I consider the group $S_5$ and the subgroup $G=\langle (12),(34),(45)\rangle$. With help, I could find the conjugacy classes of $G$ and now I want to find the characters. Using that $\vert G \vert$ equals the sum of the squares of the $\chi(1)$'s I can fill in the first column of the table. Also, Since I have the trivial and the sign representation, I can fill the first and second row. Now since (34) and (45) are in the same conjugacy class, I have $\lambda_i(34)=\lambda_i(45)$, so $\lambda_i((345))=\lambda_i((34)(45)) = \lambda_i(34)^2=1$ since because $(34)$ is of degree $2$. Now this is as far as I can go.

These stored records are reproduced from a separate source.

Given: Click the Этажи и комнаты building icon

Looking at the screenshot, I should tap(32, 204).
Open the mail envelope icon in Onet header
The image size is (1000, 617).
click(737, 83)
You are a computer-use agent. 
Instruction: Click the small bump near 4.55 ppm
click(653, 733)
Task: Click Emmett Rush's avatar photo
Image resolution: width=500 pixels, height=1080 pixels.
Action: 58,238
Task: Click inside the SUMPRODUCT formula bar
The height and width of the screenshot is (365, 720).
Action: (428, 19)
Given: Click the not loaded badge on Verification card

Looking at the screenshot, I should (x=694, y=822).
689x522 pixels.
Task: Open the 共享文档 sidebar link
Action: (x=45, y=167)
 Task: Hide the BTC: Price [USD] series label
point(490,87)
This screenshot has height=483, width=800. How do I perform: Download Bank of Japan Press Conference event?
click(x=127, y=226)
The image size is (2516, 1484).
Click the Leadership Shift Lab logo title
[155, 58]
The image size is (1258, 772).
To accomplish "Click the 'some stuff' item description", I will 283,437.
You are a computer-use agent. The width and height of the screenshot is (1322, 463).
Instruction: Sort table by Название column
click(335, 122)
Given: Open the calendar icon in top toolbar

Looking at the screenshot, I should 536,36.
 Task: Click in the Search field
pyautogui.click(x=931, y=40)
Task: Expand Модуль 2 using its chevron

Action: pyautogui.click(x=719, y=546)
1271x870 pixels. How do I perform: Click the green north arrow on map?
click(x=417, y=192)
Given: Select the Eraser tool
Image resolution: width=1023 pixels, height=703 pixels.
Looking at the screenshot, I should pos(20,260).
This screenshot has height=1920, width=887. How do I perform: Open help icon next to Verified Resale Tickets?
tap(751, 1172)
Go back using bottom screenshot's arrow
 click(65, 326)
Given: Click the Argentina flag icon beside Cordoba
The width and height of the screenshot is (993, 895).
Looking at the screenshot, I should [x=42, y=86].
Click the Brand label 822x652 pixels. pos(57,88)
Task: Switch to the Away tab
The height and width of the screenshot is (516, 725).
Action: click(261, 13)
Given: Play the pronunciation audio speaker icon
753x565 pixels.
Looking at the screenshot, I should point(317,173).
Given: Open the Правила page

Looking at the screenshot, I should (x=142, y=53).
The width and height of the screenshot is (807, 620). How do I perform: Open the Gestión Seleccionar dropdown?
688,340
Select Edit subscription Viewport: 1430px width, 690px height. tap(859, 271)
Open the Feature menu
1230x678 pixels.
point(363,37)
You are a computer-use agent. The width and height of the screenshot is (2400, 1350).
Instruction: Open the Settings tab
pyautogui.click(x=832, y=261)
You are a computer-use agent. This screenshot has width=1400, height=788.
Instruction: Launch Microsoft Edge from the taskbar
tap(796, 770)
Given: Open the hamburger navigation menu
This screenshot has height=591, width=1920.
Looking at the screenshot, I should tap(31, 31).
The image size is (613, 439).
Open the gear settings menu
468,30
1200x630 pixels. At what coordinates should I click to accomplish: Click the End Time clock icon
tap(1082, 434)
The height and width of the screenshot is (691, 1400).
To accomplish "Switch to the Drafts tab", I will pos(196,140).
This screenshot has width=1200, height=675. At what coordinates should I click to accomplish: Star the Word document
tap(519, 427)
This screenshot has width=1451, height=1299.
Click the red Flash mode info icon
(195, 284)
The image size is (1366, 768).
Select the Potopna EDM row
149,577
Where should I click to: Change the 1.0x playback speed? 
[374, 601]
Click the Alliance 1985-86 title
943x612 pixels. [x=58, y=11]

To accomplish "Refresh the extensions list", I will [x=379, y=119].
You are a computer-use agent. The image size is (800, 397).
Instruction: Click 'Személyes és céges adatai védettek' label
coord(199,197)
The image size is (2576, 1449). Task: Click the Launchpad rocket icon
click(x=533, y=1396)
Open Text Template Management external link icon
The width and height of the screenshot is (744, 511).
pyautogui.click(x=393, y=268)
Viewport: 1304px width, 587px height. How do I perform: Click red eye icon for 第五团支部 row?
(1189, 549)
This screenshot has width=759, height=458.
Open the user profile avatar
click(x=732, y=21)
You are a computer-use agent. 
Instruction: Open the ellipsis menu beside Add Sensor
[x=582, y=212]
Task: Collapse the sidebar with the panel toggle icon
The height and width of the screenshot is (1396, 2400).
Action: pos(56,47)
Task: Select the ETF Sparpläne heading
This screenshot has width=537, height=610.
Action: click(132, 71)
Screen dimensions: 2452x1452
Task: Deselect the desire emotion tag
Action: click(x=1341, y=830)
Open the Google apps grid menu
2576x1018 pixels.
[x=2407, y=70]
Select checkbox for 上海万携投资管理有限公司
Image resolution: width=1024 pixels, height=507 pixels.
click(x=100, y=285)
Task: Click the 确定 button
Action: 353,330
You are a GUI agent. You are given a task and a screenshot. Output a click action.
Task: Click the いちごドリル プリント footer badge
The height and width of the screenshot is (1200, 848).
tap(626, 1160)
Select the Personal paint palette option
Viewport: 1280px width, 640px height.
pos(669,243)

What trick can I use to continue and how? \begin{array}{rrrrrrrrrrr} & (1) & (34) & (345) & (12) & (12)(34) & (12)(345)\\ \text{Triv}& 1 & 1 & 1 & 1 & 1 & 1\\ \text{Sign}&1&-1&1&-1&1&-1\\ \lambda_1&1&&1&&&\\ \lambda_2&1&&1&&&\\ \chi_1&2&&&&&\\ \chi_2&2&&&&& \end{array}

Answer 1

The group has a quotient $S_3$ (acting on the points 3..5). Do you know the character table of $S_3$? Do you know how to lift a chjaracter from a quotient group to $G$? This gives you a character of degree 1 and one of degree 2. Tensoring with the sign then yields the full atble.